Pamiętam czasy liceum kiedy rówieśnicy nie tolerowali mnie za to że jestem inna, mam swój świat, odrzucali mnie, zawsze stałam zboku, choć było mi ciężko bo strasznie mi dokuczali i wyśmiali, ja i tak starałam się mieć ich gdzieś choć łatwo nie było, . Dobrze bowiem wiedziałam, ze to dzieciaki, które umysłem nie wyszły jednak z przedszkola, nie chciałam mieć nic wspólnego z kimś takim. Oni widzieli tylko to co człowiek nosi na sobie, czy chodzi na imprezy i ile wtedy może wypić, itp. Typowy pusty przykład zepsutej młodzieży, i do tego dziecinnej. Ja zawsze inaczej spoglądałam na człowieka, bardziej dojrzale i dlatego dziś, z perspektywy czasu, nie żałuję swojej postawy. kosunia91, uwierz mi, także w Tobie tkwi piękno i dobro, które szuka tylko ludzi aby je odkryli :D kwestia oczywiście trafienia na takich ludzi, ale jeśli będziesz sobą NA PEWNO takich spotkasz :D Czołem i głowa do góry

Edytowane przez Gość

Udostępnij tę odpowiedź


Odnośnik do odpowiedzi
Udostępnij na innych stronach

Wraca strach przed rokiem szkolnym. Cholera, ataki paniki jeszcze przeboleję, ale jak tu skończyć liceum, nie potrafiąc słowa na głos przeczytać, o referacie nie wspominając i mając coraz gorsze problemy z wypowiadaniem się bez "duszenia" i trząsawki, tym bardziej, że cholernie się chce? Z góry wiem, że moja matura to będzie porażka, po co do liceum poszłam... No po co? Przez te zafajdane lęki nie mogę wykorzystać swojego potencjału!

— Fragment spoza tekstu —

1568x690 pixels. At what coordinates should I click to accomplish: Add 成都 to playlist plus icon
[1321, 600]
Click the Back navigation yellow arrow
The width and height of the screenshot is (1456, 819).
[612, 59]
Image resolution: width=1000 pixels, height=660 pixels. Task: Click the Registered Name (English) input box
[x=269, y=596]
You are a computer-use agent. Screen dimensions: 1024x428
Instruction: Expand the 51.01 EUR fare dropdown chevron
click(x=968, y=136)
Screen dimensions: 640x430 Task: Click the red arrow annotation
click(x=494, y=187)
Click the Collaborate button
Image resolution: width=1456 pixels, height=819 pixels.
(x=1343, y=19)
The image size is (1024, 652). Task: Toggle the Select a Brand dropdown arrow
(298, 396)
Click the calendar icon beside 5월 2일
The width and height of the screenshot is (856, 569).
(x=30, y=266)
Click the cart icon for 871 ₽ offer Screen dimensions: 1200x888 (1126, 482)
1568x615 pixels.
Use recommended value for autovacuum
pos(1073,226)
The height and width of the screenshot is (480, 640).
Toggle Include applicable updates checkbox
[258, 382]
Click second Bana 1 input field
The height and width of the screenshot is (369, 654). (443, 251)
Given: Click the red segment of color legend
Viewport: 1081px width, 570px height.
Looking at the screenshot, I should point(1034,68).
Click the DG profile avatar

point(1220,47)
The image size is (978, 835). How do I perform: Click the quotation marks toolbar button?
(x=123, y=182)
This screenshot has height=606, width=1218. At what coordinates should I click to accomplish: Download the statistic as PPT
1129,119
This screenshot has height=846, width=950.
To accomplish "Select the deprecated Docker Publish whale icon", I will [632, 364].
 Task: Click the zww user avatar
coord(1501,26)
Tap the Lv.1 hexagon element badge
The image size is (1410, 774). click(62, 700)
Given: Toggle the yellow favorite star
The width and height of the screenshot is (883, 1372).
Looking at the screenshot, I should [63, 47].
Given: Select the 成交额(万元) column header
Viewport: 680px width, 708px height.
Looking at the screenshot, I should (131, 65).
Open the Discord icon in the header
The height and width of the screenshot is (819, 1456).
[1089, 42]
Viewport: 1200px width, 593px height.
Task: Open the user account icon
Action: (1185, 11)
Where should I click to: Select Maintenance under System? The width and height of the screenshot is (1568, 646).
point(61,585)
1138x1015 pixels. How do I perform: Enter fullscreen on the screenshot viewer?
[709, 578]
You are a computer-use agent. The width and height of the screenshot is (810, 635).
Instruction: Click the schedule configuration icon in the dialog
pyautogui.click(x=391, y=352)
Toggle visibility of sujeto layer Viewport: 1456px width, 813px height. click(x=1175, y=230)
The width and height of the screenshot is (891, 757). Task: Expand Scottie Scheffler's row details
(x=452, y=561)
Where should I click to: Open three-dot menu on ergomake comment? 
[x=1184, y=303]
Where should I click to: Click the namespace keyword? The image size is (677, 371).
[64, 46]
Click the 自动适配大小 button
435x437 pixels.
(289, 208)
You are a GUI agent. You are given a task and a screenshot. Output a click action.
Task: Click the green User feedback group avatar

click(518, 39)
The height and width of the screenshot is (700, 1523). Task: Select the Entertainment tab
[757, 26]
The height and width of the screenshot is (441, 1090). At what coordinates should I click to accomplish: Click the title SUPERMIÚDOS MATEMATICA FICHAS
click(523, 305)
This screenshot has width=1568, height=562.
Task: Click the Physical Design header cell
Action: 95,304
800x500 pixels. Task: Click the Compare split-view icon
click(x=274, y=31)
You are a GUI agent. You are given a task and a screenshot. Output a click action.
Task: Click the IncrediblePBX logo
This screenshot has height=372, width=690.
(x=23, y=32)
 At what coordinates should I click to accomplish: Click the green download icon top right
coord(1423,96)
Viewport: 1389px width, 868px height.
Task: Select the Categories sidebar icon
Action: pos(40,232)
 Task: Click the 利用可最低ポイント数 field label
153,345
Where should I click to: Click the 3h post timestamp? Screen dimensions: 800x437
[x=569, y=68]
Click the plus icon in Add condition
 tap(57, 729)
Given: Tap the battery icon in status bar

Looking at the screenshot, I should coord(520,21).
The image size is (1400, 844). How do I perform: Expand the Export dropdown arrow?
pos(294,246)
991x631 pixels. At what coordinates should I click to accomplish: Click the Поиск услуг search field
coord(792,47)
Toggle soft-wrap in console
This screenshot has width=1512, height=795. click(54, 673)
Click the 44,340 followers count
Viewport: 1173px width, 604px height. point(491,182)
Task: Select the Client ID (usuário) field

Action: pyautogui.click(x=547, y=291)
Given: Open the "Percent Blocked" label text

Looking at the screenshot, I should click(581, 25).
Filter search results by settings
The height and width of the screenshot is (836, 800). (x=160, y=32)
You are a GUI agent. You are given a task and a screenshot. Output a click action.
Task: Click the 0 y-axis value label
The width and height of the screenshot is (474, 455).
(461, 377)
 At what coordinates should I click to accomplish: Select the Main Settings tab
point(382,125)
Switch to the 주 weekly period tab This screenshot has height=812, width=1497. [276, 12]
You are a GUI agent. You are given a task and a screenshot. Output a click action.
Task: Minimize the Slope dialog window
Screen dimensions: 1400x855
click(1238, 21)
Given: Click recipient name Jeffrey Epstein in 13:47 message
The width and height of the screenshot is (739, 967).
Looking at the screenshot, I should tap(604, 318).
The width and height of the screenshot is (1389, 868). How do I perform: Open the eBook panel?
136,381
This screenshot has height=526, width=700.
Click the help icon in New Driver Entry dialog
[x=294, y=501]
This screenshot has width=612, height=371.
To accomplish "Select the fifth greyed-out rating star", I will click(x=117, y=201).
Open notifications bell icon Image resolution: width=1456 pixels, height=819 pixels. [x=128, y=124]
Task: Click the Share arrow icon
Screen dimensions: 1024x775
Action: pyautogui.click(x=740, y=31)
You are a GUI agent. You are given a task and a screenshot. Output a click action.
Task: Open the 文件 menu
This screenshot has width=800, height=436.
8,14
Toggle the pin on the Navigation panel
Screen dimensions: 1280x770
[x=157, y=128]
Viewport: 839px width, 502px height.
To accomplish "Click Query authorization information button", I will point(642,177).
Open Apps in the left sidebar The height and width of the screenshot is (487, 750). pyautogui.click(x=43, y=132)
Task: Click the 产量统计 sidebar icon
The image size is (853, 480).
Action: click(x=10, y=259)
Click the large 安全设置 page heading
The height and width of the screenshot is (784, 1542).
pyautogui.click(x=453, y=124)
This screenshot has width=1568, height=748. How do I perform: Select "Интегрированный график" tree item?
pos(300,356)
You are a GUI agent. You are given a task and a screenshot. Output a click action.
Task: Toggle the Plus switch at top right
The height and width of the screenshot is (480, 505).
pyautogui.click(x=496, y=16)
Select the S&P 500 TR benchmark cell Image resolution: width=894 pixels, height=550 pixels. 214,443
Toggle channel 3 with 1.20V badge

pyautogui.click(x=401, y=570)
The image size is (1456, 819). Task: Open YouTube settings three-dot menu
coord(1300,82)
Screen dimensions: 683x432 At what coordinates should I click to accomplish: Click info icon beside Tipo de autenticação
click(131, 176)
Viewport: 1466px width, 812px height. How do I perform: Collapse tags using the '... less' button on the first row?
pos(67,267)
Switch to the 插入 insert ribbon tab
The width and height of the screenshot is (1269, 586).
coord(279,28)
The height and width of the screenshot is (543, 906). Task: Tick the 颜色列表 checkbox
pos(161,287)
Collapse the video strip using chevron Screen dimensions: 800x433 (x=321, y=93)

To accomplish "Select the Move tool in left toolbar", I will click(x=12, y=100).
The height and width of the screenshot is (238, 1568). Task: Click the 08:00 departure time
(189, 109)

I jak wbić sobie do głowy, że ja to ja, ta teraz, nie jakieś przyszłe wyobrażenie po dwudziestu terapiach? Jak "puścić" i żyć zamiast czekać, analizować i bać się, że jak zacznę spadać, to nikt mnie nie złapie? Fuckfuckfuckfuck...

Za dużo siedzę na jęczarni ostatnio z braku konstruktywnego zajęcia.

Udostępnij tę odpowiedź


Odnośnik do odpowiedzi
Udostępnij na innych stronach

bardzo źle :(

 

tzn nie mam silnych lęków, bo mam świadomość tabletki w kieszeni, ale ogólnie taki bezsens mnie dopadł, taki brak sensu, takie poczucie.. samotności, odrzucenia, że znów zrobiłam coś nie tak..

no w zasadzie wszystko po staremu, tylko silniej to odbieram dziś..

 

Mama nauczyła się już, że jak na jej pytanie jak się czuję, mówię, że jest " normalnie", tzn, że nie jest dobrze i że nie ma sensu zadawać pytań..

uff

 

--------------------------

 

zaczepił mnie dziś znowu jakiś facet .. byłam tak niemiła , że aż mi się potem głupio zrobiło, jak go opier...łam ..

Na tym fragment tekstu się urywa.